**Given entries:**
Segment Open

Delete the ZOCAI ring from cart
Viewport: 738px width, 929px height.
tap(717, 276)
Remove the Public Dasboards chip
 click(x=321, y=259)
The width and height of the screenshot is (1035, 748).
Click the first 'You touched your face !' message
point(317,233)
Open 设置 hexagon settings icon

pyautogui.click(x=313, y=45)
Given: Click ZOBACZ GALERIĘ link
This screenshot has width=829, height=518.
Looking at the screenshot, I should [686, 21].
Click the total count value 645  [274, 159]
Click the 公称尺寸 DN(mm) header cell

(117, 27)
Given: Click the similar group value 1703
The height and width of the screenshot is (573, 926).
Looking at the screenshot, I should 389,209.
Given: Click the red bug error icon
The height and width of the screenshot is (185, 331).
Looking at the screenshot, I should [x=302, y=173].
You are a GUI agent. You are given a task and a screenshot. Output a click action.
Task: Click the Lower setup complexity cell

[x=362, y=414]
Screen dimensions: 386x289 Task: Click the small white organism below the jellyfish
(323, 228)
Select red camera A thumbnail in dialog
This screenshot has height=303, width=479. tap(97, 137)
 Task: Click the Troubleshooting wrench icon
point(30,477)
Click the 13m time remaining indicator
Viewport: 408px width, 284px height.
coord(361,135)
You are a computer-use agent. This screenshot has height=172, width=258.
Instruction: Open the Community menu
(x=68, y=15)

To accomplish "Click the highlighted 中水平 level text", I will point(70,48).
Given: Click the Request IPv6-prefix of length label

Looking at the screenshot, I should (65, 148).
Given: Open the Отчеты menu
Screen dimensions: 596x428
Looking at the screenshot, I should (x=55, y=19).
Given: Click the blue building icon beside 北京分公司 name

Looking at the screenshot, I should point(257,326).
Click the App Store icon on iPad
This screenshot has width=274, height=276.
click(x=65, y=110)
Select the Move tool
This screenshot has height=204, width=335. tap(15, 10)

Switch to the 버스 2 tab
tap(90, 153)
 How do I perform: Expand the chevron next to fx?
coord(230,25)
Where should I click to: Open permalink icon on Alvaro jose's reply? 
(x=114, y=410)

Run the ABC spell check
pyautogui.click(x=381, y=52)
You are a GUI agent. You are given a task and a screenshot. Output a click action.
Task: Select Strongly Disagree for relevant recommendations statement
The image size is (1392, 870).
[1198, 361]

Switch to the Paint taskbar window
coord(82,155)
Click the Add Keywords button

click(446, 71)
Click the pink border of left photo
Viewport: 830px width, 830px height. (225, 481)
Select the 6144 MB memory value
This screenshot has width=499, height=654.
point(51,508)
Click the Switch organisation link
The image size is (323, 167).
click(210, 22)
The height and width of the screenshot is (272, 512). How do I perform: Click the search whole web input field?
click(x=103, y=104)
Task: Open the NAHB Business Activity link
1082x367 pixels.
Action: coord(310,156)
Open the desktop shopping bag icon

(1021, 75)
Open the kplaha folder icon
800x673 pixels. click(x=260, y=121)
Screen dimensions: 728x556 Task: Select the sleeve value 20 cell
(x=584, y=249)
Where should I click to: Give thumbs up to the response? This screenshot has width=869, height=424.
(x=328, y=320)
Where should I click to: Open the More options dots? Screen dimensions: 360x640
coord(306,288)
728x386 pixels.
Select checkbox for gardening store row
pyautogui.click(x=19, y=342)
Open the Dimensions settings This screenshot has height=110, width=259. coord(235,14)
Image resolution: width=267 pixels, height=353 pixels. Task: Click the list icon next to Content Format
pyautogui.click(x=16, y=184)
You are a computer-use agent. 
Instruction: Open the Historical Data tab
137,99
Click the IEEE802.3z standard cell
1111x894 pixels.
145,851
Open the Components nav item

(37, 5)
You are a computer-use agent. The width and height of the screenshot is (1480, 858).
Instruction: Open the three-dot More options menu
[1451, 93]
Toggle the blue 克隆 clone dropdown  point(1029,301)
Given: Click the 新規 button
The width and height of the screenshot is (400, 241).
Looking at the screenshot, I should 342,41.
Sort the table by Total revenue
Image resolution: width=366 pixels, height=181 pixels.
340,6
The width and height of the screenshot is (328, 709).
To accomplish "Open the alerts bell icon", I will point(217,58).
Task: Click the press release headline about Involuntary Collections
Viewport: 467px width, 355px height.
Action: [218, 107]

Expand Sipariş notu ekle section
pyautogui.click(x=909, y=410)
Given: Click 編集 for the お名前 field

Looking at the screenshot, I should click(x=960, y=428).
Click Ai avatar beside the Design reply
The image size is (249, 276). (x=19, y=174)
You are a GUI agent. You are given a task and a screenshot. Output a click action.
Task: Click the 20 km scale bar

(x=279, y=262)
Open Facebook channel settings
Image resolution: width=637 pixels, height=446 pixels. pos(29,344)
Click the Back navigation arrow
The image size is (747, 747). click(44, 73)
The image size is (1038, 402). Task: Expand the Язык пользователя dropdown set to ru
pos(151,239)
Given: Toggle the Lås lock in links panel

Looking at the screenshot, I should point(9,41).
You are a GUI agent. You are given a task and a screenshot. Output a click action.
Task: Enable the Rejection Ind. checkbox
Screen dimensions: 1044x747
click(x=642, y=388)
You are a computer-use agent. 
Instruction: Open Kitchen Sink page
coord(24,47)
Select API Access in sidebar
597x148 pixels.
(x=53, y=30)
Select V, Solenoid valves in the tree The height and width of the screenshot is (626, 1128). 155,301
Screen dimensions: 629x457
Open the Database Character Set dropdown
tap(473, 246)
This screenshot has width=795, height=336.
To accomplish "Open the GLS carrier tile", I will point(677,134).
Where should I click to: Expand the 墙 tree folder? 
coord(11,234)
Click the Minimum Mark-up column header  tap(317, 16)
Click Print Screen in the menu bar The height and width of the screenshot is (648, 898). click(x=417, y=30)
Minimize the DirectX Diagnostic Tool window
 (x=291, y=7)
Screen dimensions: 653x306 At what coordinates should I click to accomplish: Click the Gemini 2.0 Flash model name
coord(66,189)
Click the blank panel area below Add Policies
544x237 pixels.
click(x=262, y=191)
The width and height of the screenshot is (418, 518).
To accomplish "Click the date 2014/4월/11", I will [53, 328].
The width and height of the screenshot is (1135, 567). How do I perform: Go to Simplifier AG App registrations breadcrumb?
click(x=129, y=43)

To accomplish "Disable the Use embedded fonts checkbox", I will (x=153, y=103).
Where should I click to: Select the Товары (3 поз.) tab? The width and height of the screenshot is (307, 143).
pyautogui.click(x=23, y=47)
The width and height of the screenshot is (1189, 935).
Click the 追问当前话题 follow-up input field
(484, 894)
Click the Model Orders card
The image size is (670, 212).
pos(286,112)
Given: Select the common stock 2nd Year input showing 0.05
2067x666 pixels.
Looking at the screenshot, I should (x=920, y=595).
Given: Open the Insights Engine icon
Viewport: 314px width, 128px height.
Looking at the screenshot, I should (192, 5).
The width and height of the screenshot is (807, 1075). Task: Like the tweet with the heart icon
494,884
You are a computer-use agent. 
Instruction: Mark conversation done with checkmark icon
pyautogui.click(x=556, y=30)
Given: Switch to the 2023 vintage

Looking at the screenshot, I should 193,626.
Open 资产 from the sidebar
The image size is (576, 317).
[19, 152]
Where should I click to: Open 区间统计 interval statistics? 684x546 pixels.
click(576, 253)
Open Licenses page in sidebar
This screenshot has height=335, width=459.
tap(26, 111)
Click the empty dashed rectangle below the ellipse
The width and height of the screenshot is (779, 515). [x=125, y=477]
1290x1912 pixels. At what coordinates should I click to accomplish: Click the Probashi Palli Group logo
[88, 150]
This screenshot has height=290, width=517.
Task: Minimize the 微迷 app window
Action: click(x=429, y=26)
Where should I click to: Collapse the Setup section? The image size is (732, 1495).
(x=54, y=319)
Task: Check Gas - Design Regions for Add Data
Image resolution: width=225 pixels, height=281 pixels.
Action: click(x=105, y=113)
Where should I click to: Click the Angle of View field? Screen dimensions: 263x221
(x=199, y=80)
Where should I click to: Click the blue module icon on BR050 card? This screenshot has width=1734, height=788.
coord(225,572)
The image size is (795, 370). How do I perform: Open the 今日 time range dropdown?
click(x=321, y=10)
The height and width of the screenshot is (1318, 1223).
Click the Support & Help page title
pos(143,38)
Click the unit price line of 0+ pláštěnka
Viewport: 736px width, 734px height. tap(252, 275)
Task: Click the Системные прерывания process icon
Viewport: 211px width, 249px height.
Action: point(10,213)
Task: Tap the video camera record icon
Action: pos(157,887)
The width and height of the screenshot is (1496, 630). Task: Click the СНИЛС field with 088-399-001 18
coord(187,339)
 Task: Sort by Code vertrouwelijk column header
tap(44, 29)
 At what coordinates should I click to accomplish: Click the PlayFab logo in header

Segment Closed

Among the lines of the listing above, which ones hold "from"? Copy them.

Delete the ZOCAI ring from cart
Open 资产 from the sidebar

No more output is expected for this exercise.